Research Paper Volume 12, Issue 2 pp 1087—1103
Metformin attenuates cartilage degeneration in an experimental osteoarthritis model by regulating AMPK/mTOR
- 1 Department of Orthopedics, Academy of Orthopedics Guangdong Province, Orthopedic Hospital of Guangdong Province, Guangdong Provincial Key Laboratory of Bone and Joint Degenerative Diseases, The Third Affiliated Hospital of Southern Medical University, Guangzhou 510280, China
- 2 Department of Biology and Shenzhen Key Laboratory of Cell Microenvironment, South University of Science and Technology of China, Shenzhen 518055, Guangdong, China
- 3 Key Laboratory of Mental Health of the Ministry of Education, Department of Cell Biology, School of Basic Medical Sciences, Southern Medical University, Guangzhou 510515, Guangdong, China
- 4 Guangzhou Regenerative Medicine and Health Guangdong Laboratory, Guangzhou 510005, China
received: May 16, 2019 ; accepted: December 23, 2019 ; published: January 16, 2020 ;https://doi.org/10.18632/aging.102635
How to Cite
Copyright © 2020 Feng et al. This is an open-access article distributed under the terms of the Creative Commons Attribution License (CC BY 3.0), which permits unrestricted use, distribution, and reproduction in any medium, provided the original author and source are credited.

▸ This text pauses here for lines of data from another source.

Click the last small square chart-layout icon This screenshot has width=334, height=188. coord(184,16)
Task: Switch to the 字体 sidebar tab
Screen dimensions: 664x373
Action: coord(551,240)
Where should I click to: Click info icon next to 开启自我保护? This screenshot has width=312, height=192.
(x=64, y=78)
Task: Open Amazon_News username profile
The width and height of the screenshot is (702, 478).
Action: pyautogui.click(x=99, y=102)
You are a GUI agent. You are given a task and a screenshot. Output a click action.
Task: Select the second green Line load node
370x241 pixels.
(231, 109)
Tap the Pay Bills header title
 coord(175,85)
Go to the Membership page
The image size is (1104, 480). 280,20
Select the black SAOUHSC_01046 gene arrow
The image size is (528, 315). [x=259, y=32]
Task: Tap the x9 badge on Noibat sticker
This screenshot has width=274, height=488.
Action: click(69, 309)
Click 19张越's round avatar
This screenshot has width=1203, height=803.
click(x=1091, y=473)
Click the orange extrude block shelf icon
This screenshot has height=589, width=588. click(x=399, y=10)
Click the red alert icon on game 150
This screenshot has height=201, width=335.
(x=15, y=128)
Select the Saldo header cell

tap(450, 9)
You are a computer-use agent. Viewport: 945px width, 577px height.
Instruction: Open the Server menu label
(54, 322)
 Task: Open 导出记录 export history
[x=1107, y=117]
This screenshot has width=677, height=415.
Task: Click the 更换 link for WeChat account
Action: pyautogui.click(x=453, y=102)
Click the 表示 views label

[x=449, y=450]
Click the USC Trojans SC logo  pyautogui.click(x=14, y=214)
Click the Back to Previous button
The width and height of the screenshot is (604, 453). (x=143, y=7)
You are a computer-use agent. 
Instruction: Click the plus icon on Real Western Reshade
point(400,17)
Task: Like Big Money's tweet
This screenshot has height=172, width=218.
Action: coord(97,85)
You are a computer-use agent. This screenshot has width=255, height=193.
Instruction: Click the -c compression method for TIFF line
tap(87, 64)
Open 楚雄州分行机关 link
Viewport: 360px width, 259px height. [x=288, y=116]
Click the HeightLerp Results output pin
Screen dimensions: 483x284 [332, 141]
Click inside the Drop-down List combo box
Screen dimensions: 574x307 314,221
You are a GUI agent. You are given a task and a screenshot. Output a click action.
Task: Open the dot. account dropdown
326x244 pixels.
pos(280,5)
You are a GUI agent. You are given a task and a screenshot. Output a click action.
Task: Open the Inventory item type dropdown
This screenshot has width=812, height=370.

Background: It is generally thought that the occurrence and progression of osteoarthritis (OA) results from multiple causes, including degradation and destruction of the cartilage matrix and aging of chondrocytes. Metformin is a first-line drug for the treatment of diabetes, and has great potential for the treatment of other disorders. However, the role of metformin in OA is unknown.
Results: Metformin displayed a protective effect against OA. There were lower OARSI scores and fewer MMP-13-positive cells in DMM mice and cartilage explants after treatment with metformin. In addition, metformin treatment decreased p16INK4a levels in OA chondrocytes, and enhanced polarization of AMPK and inhibition of mTORC1 in OA mice and chondrocytes in a dose-dependent manner.
Conclusions: Metformin effectively alleviated cartilage degradation and aging through regulation of the AMPK/mTOR signaling pathways, suggesting that it could be an effective treatment for OA.
Methods: The effects of metformin on cartilage degradation and chondrocyte aging was determined in a destabilization of the medial meniscus (DMM)-induced OA mouse model and in IL-1β-treated mouse chondrocytes and cartilage explants. Articular cartilage degeneration was graded using the Osteoarthritis Research Society International (OARSI) criteria. Immunostaining, RT-PCR, and western blot analyses were conducted to detect the relative expressions of protein and RNA.